- The paper introduces Guided ES, a strategy that combines surrogate gradient information with evolutionary search to optimize functions lacking accessible gradients.
- The methodology constructs a biased search distribution that balances exploration and exploitation through a precise bias-variance trade-off.
- The analysis provides a closed-form hyperparameter solution and demonstrates faster, more accurate convergence in challenging unrolled and synthetic gradient tasks.

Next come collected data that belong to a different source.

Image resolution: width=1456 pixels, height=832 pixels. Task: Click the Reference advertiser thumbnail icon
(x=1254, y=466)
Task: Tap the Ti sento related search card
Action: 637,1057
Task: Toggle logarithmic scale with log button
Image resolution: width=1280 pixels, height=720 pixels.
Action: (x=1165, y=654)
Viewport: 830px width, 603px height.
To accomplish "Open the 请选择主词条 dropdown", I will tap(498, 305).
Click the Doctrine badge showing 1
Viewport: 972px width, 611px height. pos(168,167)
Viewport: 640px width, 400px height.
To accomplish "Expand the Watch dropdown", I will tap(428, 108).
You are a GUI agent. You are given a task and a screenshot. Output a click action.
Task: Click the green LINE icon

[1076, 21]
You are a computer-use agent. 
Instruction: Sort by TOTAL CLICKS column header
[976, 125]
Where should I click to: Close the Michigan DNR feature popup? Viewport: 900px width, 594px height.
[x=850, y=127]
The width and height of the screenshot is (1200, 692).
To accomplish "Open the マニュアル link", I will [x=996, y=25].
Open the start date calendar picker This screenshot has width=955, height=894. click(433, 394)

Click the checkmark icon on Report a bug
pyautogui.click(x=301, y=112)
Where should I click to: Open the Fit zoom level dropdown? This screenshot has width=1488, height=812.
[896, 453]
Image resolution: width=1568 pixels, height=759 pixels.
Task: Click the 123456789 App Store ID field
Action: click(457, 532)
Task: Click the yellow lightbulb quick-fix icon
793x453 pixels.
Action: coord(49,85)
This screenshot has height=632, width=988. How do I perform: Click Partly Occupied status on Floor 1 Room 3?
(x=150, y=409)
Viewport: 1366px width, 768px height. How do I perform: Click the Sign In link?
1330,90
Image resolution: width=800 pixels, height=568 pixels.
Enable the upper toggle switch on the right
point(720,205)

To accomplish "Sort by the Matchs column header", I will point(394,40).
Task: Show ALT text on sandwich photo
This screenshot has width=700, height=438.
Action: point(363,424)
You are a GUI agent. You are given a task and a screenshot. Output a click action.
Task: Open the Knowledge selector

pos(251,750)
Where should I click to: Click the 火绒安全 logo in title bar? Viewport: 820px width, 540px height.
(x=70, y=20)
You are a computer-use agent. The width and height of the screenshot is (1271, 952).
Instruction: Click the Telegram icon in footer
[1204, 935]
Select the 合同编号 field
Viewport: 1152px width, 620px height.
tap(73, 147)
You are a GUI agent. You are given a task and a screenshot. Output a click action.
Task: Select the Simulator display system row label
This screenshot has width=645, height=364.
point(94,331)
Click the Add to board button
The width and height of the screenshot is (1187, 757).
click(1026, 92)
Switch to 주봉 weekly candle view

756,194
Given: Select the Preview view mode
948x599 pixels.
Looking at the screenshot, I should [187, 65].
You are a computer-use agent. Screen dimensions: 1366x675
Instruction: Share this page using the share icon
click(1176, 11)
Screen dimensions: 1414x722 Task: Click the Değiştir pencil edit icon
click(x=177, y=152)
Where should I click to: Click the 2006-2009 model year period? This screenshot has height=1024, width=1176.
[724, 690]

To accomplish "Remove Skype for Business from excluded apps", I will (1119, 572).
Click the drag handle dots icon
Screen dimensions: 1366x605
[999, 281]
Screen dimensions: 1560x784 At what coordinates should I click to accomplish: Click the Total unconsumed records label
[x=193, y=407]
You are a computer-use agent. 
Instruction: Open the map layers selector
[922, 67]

Guided Evolutionary Strategies: Augmenting Random Search with Surrogate Gradients
This paper introduces "Guided Evolutionary Strategies" (Guided ES), a novel approach for combining evolutionary strategies (ES) with surrogate gradient information to improve optimization in scenarios where the true gradient of a function is inaccessible. The challenge of optimizing such functions arises in various machine learning contexts, particularly when dealing with discrete variables or when gradients are computationally expensive to obtain. Guided ES leverages surrogate gradients—non-exact gradients that are nonetheless correlated with the true gradient—to enhance the search distribution in evolutionary strategies.
Method and Analysis
Guided ES operates by constructing a search distribution elongated in the direction of the surrogate gradient, thereby forming a bias-variance trade-off between the surrogate gradient and a traditional random search. The paper presents both an analytical and numerical characterization of this trade-off, providing insights into tuning the algorithm's hyperparameters such that it balances using surrogate information while maintaining robust search properties.
The key contribution of Guided ES is its ability to leverage surrogate gradient information effectively. This is accomplished by maintaining a guiding subspace informed by recent surrogate gradients. Essentially, Guided ES adapts the search distribution to focus on regions suggested by surrogate gradients, while still retaining an exploration capability maintained by the evolutionary strategy framework.
The paper derives a closed-form solution for setting the hyperparameters that define this trade-off, providing a useful recipe for practical applications. Remarkably, they demonstrate that optimal settings involve either placing the search entirely within the surrogate-informed subspace or entirely in the broader parameter space, depending on the quality and dimensionality of the surrogate gradient.
Experimental Results
The efficacy of the proposed Guided ES technique is demonstrated through multiple experiments. These include optimization challenges in unrolled optimization, where surrogate gradients are known to be biased, as well as tasks where gradients are implicitly synthesized. The experiments indicate that Guided ES can converge faster and with higher precision than both standard evolutionary strategies and first-order methods using surrogate gradients alone.
For instance, in unrolled optimization tasks where only a rudimentary number of optimization steps are considered (inducing bias), Guided ES shows marked improvement in convergence rates, emphasizing its utility in gradient-biased scenarios.
Moreover, the experiments verifying synthetic gradients as a guiding subspace underscore the robustness of Guided ES across a spectrum of challenging optimization landscapes.
Implications and Future Directions
The introduction of Guided ES has substantial implications for fields relying on optimization with intractable or expensive gradients, notably in meta-learning and reinforcement learning. The theoretical foundation laid by this paper suggests potential extensions where real-time adaptive mechanisms could refine the correlation estimations between surrogate and true gradients, leading to even more dynamic search strategies.
While the current paper focuses on fixed surrogate information, future work may explore dynamic surrogate estimations, allowing the algorithm to respond to changing structures in real-time. Furthermore, integrating Guided ES with modern reinforcement learning algorithms could open new avenues for enhancing policy optimization where estimating true gradients remains a persistent challenge.
In summary, Guided ES represents a significant step forward in leveraging partial gradient information for optimization, bridging the gap between traditional evolutionary strategies and gradient-based optimization methods in settings where gradient information is non-ideal. As machine learning continues to tackle increasingly complex and high-dimensional problems, methods like Guided ES will be crucial in expanding the toolset available to researchers and practitioners in the field.